The Day of the Mermaids – Wilma Advanced

That day in 1973, the sirens had told him “don’t go, Antonino, don’t go”, instead he had gone and his life as a young anti-system had changed. His personal sirens tried to warn him, the ones that only he hears and that usually push him, but he didn’t want to listen to them. And he had felt others, penetrating, getting closer every moment, falling on him. A beautiful discovery Antonino, a hard and pure protagonist, fragile and shaken, cynical and hypersensitive, irreducible and consumed by remorse. I am the narrator of a short, very intense novel, The Day of the Mermaids (Graus Editore, Naples, February 2024, Gli mirrors of Narciso series, 80 pages), by the Piedmontese Wilma Advanceda great discovery too, a highly motivated writer from Chivasso.

Born in 1968, she has taught in primary school for thirty years. You have cultivated a passion for books since adolescence, with commitment and dedication. She has placed first in several literary competitions and has held creative writing seminars in Universities of the Third Age.

1973 was one of the years of lead, between the massacre in Piazza Fontana in Milan in 1969 and those in Brescia and the Italicus train in 1974. In ’68 youth protest had flared up, the following year workers’ unionism had unleashed the hot autumn of strikes. While national politics was divided between conservation and dialogue, someone had the idea of ​​encouraging an authoritarian turn in the country, exploiting the opposing extremisms, with the strategy of tension. The youth school and high school movements radicalized into armed groups, the Red Brigades were born on one side and the Revolutionary Armed Nuclei on the other, with all the minor acronyms of the right-wing and left-wing terrorist galaxy, in a country governed with many problems by the jagged but hegemonic Christian Democracy, aligned with the Western bloc in the US-USSR cold war and secretly controlled by the clandestine paramilitary structure Gladio.

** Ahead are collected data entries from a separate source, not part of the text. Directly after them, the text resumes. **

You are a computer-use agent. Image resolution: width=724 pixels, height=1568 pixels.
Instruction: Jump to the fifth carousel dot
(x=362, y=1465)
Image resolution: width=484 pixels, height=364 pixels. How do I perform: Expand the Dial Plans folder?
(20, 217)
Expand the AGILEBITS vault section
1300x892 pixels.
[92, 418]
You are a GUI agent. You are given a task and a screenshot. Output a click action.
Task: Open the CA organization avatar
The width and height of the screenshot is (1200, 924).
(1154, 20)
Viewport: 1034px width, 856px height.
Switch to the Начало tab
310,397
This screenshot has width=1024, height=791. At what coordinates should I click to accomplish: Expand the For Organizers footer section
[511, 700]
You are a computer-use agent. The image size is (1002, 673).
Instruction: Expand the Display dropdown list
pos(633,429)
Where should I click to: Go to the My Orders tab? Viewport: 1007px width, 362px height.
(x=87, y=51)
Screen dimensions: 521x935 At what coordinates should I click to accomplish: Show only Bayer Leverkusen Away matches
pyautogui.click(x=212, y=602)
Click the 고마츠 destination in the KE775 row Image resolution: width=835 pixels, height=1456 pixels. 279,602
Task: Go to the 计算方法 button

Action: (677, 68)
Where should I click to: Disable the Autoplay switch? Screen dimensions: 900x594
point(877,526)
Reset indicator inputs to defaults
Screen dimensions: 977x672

Years of lead, of P38 bullets and bombs set off to push public opinion to demand or accept a strong government. Gray years, or rather black and white. It was an Italy without colour, especially in the North, muffled for months by fog and populated by an industrious working class imported from the South, the workforce for the companies of the northern industrial triangle and the economic boom of the early Sixties. A country crushed by the contradictions of very rapid development, which civil society at the time struggled to process, described perfectly by Wilma Avanzato.

In the South, there were colors (the sun, the sea, the land), but there was a lack of work. It wasn’t enough for everyone, as always since the national unity of 1861.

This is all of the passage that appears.